Big Query
Harbr BigQuery connectors leverage GCP Service Accounts to enable and authenticate the connections from the platform to BigQuery. Rather than a storage connector, that connects to a GCP or S3 bucket for example, a Big Query connector is referred to as a database connector.
Your GCP Service Accounts must have the following minimum permission to enable the connector and asset configuration:
BigQuery Data Viewer
BigQuery User
If you are creating assets against Big Query External Tables, the Service Account used in the connector must also be permissioned on the GCS Storage bucket location that the external table is built against.
To apply permissions to your service account navigate to your project in the Google Cloud Console and select IAM -> Permissions -> View by Principles -> <your service account> -> Edit -> Assign Roles.
The first step in creating this connector is to set up a bucket to store the data you intend to access.
Create the Connector
Click Manage on the Navigation bar.
Select Connectors to view the Manage Connectors screen
Click the Create Connector button at the top right
Enter a Name for your Connector and a Description (optional)
Choose Choose Type > BigQuery
Select and upload GCP Service Account Key File that will be used to manage access to your BigQuery project(s). See here for more details on how to set one up.
Project ID will be populated automatically based on the file.
Add any Integration Metadata needed for programmatic integration.

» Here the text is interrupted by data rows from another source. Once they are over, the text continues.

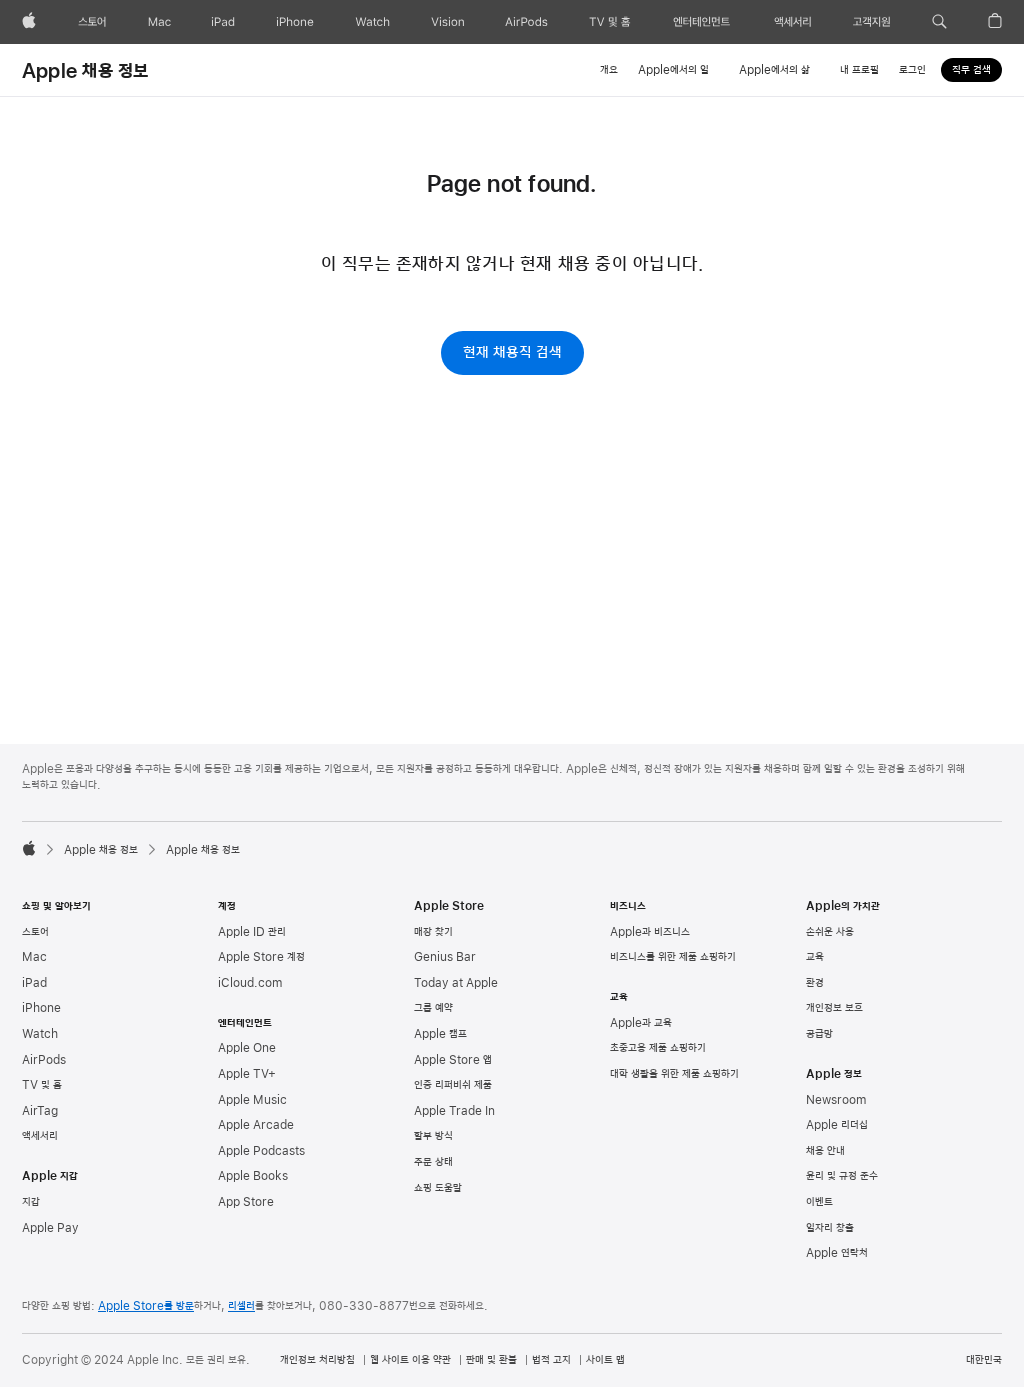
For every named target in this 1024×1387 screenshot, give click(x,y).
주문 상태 (433, 1162)
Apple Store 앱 (453, 1060)
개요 (609, 70)
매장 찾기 (433, 932)
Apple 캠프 (440, 1034)
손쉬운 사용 (830, 932)
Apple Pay (50, 1228)
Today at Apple (456, 983)
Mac (34, 957)
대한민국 (984, 1360)
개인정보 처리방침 (317, 1360)
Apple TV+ (247, 1074)
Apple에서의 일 (673, 70)
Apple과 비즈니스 (650, 932)
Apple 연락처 (837, 1253)
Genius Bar (445, 957)
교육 (815, 957)
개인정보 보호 (834, 1008)
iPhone (41, 1008)
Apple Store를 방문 (146, 1306)
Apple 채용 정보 (85, 69)
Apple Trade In (454, 1111)
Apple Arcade (256, 1125)
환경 (815, 983)
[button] (939, 22)
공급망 (819, 1034)
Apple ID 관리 (252, 932)
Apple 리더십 (837, 1125)
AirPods (44, 1060)
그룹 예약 (433, 1008)
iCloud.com (250, 983)
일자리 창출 (830, 1228)
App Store (246, 1202)
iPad (34, 983)
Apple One (247, 1048)
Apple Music (252, 1100)
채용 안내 (825, 1151)
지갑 (31, 1202)
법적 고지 (551, 1360)
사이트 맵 (605, 1360)
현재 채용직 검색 (512, 353)
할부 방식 (433, 1136)
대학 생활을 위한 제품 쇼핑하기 (674, 1074)
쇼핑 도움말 (438, 1188)
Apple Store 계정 (261, 957)
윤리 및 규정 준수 (842, 1176)
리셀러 (241, 1306)
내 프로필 (859, 70)
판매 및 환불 (491, 1360)
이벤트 (819, 1202)
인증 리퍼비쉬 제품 (453, 1085)
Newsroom (836, 1100)
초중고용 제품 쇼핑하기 (658, 1048)
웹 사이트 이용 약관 (410, 1360)
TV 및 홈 (42, 1085)
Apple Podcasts (261, 1151)
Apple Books (253, 1176)
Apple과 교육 (641, 1023)
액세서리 (40, 1136)
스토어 (35, 932)
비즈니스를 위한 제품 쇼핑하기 (673, 957)
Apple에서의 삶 (774, 70)
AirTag (40, 1111)
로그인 (912, 70)
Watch (40, 1034)
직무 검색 (971, 70)
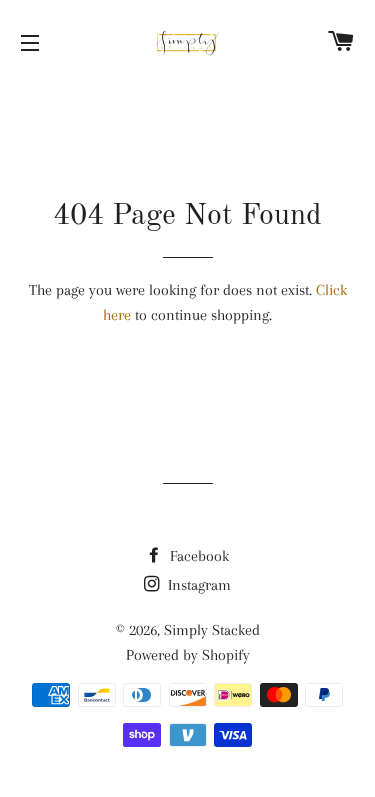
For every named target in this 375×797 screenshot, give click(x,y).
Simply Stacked (212, 630)
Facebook (197, 556)
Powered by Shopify (188, 655)
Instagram (197, 585)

Click Create. Connection test will run and if successful, will show Connection Test Status as Successful.
5. Click Close.
Execution Patterns
When BigQuery tables are exposed to the Harbr platform, different services within the asset / product usage life-cycle interact with them. The technical nature of these interactions are summarised below.
Component | At-Source Asset | On-Platform Asset | Export |
Data Copy Stored | No | Yes | Yes |
Connector Type | Trino BigQuery Connector | Spark BigQuery Connector | Spark BigQuery Connector |
BigQuery Query API Utilised | No | No | No |
BigQuery Storage Read API utilised | Yes | Yes | No |
BigQuery Storage Write API utilised | No | No | No |
Storage Optimisations
Minimise the volume of data read via the BigQuery Storage API through SQL operations ** | Yes LIMIT - Returns only the numbers of rows specified WHERE - Returns only rows that match the where clause condition COLUMN SELECT - Reads data content only for the columns specified in a query | No | N/A |
Service Account Permissions - Project Level Granularity
BigQuery connectors on the Harbr platform leverage GCP Service Accounts to enable and authenticate the connections from the platform to BigQuery.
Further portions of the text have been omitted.